A theme of apocalyptic tension pervades the narrative from the first sowing of the new faith as the Roman empire disintegrated to the violence of revolution and “redemptive sacrifice” as the island tore itself apart in the early twentieth century. There is much to enjoy as the story unfolds, the text supported by colour illustrations and an informative bibliography; the essentially monastic, as opposed to diocesan, structure of the church before the twelfth-century Gregorian reforms; the effects of the Norman and English attempts at colonisation where divisions were still largely cultural, ethnic, linguistic and legal; the largely-unsuccessful Reformation which nevertheless gave birth to the sectarianism which still plagues the North; the excessively bloody seventeenth century; popular religion during the penal times and its unconventional devotions; the zeal and energy displayed, from the great early missionary diaspora to Britain and Europe to the revivalist and temperance movements of the eighteenth and nineteenth centuries.
The Irish language
Much attention is paid to one of the casualties, as much of religious conflict as well as economic impoverishment – the Irish language and its literature, transcribed and disseminated by monastic labour but virtually lost in the eighteenth century; caught between the waning interest of the established church (which had initially been prominent in promoting the language for proselytising purposes) and the alliance of the Catholic clergy with the rising Anglophone, mercantile middle class, Irish would be dependent on foreign academics at the end of the nineteenth century for its survival.
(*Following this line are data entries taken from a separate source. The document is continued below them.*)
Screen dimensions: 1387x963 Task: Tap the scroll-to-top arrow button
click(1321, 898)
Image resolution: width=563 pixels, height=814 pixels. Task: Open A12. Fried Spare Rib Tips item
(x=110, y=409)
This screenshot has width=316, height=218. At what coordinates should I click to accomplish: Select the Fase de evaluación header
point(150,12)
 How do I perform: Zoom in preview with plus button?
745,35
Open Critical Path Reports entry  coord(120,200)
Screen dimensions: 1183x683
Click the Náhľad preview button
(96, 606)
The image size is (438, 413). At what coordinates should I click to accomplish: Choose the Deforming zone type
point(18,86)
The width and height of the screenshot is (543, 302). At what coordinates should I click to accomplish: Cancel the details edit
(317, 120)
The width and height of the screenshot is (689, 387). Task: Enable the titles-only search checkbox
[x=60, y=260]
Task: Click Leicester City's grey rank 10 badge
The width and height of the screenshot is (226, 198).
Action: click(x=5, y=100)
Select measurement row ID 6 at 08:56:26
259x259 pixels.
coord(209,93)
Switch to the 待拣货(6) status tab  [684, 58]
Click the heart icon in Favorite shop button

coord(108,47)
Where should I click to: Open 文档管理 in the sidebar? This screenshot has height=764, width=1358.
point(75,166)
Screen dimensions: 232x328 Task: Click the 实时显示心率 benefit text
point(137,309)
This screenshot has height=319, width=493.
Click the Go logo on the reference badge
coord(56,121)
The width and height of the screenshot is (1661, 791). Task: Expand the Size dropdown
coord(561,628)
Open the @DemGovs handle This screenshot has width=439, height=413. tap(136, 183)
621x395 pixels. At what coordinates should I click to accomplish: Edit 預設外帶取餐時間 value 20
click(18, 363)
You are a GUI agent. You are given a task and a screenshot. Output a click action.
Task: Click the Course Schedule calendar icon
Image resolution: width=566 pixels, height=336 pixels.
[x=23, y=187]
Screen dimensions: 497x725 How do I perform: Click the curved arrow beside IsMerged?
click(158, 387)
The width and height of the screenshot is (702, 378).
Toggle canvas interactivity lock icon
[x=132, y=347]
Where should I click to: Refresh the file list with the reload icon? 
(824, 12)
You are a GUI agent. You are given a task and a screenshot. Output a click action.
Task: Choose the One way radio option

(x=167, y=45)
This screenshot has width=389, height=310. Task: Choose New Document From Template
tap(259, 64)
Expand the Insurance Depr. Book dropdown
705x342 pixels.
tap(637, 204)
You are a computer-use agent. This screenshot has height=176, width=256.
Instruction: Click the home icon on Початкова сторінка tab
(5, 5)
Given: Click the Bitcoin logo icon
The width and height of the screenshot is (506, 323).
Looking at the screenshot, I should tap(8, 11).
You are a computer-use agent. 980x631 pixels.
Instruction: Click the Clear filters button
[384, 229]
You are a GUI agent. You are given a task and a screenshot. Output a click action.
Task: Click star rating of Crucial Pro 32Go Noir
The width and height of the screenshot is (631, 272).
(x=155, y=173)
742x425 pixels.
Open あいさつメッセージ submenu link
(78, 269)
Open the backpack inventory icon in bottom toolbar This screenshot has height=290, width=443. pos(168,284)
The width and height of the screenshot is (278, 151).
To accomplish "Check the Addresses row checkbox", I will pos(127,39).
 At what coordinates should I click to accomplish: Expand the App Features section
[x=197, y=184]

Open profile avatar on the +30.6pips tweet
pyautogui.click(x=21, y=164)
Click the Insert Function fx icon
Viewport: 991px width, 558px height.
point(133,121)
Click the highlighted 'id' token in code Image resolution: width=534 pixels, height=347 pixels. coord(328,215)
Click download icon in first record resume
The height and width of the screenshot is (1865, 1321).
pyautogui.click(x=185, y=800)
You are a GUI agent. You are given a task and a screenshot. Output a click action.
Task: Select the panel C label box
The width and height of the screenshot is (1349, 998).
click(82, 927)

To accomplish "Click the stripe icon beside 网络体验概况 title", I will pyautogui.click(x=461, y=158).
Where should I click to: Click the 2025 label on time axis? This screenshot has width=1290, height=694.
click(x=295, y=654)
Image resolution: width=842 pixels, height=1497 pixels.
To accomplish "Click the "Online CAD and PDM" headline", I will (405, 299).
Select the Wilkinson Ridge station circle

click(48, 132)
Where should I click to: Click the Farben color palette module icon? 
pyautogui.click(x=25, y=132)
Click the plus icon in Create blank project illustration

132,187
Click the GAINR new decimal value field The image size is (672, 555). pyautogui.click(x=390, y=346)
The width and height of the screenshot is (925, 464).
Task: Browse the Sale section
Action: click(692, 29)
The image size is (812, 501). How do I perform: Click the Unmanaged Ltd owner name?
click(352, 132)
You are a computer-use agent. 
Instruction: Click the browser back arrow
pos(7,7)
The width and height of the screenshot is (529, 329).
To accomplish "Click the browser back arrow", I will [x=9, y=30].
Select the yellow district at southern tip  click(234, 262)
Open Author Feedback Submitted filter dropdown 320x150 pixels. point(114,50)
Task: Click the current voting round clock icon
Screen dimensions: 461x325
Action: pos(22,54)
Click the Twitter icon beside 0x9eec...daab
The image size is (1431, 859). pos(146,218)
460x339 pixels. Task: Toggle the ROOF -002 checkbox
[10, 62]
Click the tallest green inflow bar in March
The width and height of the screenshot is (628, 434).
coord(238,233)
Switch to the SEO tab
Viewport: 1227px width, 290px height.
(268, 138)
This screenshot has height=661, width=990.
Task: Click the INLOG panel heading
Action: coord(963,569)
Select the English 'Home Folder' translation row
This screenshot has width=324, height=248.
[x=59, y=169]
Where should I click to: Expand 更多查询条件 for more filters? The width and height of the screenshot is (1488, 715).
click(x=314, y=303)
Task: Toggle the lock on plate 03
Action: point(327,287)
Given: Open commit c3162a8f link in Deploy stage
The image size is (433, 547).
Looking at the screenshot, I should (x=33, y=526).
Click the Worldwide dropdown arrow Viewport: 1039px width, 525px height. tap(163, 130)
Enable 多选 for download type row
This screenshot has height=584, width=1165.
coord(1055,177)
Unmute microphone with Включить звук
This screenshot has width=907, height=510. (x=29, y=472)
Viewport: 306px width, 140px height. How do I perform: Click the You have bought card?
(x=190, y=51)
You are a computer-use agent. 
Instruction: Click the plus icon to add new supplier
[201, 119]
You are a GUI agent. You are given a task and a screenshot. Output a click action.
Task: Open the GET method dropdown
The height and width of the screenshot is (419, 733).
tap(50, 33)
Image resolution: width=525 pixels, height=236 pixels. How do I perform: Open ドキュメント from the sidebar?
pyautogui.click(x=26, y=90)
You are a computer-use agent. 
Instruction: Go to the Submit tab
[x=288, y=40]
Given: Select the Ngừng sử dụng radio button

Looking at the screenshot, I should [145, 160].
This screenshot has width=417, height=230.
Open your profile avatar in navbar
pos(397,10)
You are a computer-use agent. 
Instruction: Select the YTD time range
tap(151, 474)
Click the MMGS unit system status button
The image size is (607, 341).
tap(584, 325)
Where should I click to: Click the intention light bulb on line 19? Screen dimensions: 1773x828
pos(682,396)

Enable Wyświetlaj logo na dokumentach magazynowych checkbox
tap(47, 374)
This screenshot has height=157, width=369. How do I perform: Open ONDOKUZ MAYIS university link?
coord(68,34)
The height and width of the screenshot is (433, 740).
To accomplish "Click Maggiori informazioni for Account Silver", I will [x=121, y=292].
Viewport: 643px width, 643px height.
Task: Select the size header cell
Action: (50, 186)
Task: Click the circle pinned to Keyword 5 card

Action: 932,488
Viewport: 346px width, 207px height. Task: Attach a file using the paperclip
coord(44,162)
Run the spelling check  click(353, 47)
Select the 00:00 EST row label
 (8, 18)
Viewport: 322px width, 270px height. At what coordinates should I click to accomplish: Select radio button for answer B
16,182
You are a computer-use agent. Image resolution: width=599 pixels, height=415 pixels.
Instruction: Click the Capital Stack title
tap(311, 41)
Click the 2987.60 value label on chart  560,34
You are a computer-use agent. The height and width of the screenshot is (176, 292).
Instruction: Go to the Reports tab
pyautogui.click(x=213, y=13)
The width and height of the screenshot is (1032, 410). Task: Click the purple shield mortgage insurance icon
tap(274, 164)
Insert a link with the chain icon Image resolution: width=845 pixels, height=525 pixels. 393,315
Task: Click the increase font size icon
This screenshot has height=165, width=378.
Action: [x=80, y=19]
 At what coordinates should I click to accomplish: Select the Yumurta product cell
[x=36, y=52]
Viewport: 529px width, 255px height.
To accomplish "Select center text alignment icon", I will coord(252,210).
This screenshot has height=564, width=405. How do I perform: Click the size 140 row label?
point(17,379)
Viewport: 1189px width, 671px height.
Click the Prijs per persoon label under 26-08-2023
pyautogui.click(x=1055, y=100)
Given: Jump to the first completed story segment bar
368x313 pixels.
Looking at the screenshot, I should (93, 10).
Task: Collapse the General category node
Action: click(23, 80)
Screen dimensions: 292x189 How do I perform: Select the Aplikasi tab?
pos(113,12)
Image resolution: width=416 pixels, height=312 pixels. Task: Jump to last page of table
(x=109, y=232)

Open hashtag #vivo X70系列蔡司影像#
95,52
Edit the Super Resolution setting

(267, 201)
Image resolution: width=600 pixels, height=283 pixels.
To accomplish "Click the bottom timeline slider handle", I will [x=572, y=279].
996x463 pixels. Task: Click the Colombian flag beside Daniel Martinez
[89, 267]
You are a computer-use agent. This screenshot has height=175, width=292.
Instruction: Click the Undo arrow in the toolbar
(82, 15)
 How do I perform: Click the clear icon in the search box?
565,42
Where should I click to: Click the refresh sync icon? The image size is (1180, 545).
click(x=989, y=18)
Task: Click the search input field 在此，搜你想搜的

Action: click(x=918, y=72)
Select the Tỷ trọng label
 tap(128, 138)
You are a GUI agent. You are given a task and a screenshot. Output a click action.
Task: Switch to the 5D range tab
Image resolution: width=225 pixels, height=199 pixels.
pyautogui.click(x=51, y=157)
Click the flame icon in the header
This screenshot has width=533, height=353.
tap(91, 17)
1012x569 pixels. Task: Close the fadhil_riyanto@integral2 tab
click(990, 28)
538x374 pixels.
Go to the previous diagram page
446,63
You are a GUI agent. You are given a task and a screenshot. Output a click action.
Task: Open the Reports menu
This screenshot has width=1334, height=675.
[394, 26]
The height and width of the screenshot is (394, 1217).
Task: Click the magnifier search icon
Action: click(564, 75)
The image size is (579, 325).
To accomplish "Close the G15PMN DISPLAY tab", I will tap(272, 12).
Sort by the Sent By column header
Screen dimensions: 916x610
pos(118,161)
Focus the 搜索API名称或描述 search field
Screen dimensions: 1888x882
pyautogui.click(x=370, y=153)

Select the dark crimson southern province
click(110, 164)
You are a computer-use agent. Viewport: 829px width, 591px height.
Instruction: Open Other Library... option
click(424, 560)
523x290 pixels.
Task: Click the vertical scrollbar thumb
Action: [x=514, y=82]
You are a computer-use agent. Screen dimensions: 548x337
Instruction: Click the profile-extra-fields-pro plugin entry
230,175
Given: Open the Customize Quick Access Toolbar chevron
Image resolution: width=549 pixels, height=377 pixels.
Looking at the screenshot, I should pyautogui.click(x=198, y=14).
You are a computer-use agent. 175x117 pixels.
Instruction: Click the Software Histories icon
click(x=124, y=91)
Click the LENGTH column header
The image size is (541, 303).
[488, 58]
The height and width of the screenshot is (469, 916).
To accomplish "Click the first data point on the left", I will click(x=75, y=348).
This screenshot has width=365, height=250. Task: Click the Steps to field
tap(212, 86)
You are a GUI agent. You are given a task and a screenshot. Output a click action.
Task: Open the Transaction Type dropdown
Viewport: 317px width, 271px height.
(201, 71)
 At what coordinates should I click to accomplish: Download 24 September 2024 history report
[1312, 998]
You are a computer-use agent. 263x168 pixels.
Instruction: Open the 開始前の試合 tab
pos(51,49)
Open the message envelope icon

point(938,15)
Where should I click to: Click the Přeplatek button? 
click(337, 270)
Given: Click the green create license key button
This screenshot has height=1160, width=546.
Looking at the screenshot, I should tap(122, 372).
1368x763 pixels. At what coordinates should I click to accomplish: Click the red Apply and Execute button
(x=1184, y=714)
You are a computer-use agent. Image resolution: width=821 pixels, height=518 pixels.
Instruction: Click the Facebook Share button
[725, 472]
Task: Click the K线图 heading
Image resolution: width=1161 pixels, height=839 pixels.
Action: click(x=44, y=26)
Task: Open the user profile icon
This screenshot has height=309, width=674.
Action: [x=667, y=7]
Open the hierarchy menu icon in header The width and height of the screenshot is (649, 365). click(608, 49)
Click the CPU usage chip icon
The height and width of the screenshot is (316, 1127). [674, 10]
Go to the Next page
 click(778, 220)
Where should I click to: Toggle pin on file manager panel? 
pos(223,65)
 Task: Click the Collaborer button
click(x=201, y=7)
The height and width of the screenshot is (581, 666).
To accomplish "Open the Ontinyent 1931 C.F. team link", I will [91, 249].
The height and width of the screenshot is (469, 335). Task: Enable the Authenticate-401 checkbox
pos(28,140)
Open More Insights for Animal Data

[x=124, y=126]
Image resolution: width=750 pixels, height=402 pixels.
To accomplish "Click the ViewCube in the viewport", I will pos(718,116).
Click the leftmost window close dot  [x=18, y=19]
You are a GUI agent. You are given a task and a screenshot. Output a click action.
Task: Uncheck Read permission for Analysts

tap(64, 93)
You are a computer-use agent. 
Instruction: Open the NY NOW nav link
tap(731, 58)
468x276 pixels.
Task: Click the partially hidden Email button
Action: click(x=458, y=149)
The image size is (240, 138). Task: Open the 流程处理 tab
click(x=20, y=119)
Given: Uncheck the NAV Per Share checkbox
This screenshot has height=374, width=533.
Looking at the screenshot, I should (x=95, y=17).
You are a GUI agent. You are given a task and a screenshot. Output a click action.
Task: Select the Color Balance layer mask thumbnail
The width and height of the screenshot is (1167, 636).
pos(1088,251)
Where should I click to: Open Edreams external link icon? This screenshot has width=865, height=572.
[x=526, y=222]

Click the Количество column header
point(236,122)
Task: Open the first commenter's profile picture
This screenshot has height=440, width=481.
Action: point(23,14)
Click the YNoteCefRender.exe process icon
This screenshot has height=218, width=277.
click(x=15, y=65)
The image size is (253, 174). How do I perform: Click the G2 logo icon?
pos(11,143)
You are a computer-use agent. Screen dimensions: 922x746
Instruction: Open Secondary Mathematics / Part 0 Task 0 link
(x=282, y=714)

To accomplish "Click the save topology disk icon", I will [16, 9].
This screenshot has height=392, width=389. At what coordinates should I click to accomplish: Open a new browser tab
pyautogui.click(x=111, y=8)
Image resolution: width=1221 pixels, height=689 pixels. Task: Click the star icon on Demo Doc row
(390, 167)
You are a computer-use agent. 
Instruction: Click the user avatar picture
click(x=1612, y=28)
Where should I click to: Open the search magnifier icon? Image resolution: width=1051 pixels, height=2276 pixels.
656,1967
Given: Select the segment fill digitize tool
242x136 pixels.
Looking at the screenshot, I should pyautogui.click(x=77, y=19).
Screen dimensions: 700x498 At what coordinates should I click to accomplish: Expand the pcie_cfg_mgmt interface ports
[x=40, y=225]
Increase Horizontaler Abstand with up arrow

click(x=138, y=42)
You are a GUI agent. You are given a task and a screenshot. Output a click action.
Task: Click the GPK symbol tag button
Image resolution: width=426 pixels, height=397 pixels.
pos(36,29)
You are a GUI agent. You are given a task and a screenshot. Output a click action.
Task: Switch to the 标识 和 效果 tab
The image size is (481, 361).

Sudden catastrophic decline
It is reasonable to assume that the reader coming to this book will already be acquainted with a rough outline of the origins and history of Christianity in Ireland. What he will be unsure of, if not bewildered by, is the reason for its sudden catastrophic decline in the last fifty years, and he will probably turn his attention to the final portion more than to any other part of the work. The real failing of the “Conclusion” of this otherwise splendid work is the lack of any deep social analysis of the forces at work in the last fifty years (and indeed the fifty years before that). The role of the media, old and new, and of the bankrolled lobbies and pressure groups with their relentlessly anti-religious posture, is underestimated. There was not, as the final section suggests, a sudden rush to secularise in the mid-nineties. The forces of revolution had always been there; it was just that they were suddenly presented with such glorious opportunity in the succession of revelations of clerical wrongdoing, handed to them as it were on a plate. To declare somewhat melodramatically of the then Taoiseach’s 2011 speech in response to the Cloyne Report: “Kenny’s speech announced the end of Christian Ireland” is to give too much importance to gilded butterflies. A more subtly intelligent role was played by former presidents Robinson and McAleese (neither of whom, surprisingly, are mentioned in the text), who for good or ill, depending on one’s view, subverted the neutrality of their roles to assist in the undermining of constitution and status quo.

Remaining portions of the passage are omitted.